1943Karl - 07.06.2008 um 18:45 Uhr

Geborgenheit tut gut. Man/frau ist unter sich, fühlt sich verstanden, muss keine großen Erklärungen für sein Verhalten abgeben und kann mit ein paar vielsagenden Andeutungen sagen, was die Lieben schon richtig auszulegen wissen.
Das gilt zu Hause und für Literaturgruppen, in denen nicht wenige Schreiber, Autoren und Literaten jene Vertrautheit genießen.
In seiner Literaturgruppe kann jeder seine Lyrik und Prosa vorlesen, hier findet jeder die Texte erst einmal gut – bis auf Kleinigkeiten, die einem immer wieder unterlaufen und die jedem Gruppenmitglied längst bestens bekannt sind. Jeder schätzt den feinsinnigen oder auch deftigeren Humor, den gewohnten Hang zu Tragik und Herzschmerz, den untrüglich persönlichen Stil. Hier kennt jeder die lebensgeschichtlichen und philosophischen Hinter- und Abgründe und selbstverständlich die ganz besonderen Empfindlichkeiten jedes Einzelnen.
In der Gruppe werden Mitglieder und deren Texte liebevoll geschont, um von Mit-Literaten mit allzu harscher Kritik verschont zu werden. Verrisse sind unerwünscht und allenfalls bei Gedichten solcher Autorinnen und Autoren üblich, die ohnehin besser längst die Gruppe verlassen hätten. Und der Star der Gruppe mit mindestens einem Buch, das in einem richtigen Verlag, und einigen Büchern, die im Selbstverlag per Books on Demand verlegt wurden, ist über jede Kritik erhaben, darf selbst aber am heftigsten austeilen. Er hat das allerletzte Wort, wenn es zu entscheiden gilt, welcher Text bei den traditionellen Gruppenlesungen vorgetragen wird. Seine Kritik wird verständnisvoll Kopf nickend akzeptiert. Und geschickt wie er ist, lässt er sich gelegentlich auf einige Flüchtigkeitsfehler aufmerksam machen, um zu zeigen, dass selbst er nicht vollkommen ist.
Man/frau kennt sich, hilft sich, schont sich und entwickelt sich dabei wenig und wenn, dann im Höchstfall bis an jene heimlichen Grenzen, die den nun einmal sensiblen Autorinnen und Autoren eigen sind.
Soziale Gebilde geraten bekanntlich häufig schnell zu jener treuen Beharrlichkeit, die allem Ungewohnten und Fremden jeglichen Einfluss verwehrt. Und hat eine solche Gruppe erst einmal entschieden, was wahre Literatur ist, beginnt sie sich von lebendiger Literatur zu verabschieden.

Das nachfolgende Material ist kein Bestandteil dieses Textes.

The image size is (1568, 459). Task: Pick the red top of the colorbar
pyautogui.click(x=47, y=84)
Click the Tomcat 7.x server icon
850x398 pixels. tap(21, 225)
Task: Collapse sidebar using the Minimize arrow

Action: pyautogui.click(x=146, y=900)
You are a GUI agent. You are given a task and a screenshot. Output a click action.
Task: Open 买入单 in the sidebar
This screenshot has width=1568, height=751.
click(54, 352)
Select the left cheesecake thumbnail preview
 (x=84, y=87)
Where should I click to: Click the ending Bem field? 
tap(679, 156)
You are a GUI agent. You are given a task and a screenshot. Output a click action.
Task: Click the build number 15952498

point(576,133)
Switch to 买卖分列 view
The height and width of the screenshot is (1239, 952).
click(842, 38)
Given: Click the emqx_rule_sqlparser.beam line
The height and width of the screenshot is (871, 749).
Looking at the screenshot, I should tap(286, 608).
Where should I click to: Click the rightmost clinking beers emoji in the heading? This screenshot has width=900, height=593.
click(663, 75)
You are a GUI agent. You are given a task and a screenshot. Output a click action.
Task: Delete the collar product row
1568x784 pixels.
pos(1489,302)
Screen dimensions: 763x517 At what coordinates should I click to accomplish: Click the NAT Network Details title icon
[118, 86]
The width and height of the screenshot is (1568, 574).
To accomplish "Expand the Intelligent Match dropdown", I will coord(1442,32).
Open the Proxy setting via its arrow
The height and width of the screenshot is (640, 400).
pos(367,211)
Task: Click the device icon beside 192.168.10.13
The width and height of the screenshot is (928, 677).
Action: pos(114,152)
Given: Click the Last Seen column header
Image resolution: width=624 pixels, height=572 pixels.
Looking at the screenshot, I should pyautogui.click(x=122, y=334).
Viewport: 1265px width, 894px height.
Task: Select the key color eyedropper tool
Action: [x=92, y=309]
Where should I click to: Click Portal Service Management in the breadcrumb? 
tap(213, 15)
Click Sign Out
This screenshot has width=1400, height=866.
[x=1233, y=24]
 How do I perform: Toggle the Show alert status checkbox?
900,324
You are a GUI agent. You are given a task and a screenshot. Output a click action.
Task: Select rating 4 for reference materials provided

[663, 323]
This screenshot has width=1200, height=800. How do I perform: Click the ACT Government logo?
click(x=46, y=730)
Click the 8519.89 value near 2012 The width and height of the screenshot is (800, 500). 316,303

Dies ist übrigens kein grundsätzliches Plädoyer gegen Literaturgruppen oder gar ein mühsam getarntes gegen Literaturforen.
Zum Glück gibt es derer auch sehr lebendige, die ungewöhnliche Ideen und neue Mitglieder aufnehmen und die besonders treue Mitglieder erleichtert verabschieden, wenn die sich, da sie Kritiken nicht ertrugen, beleidigt zurückzuziehen drohen.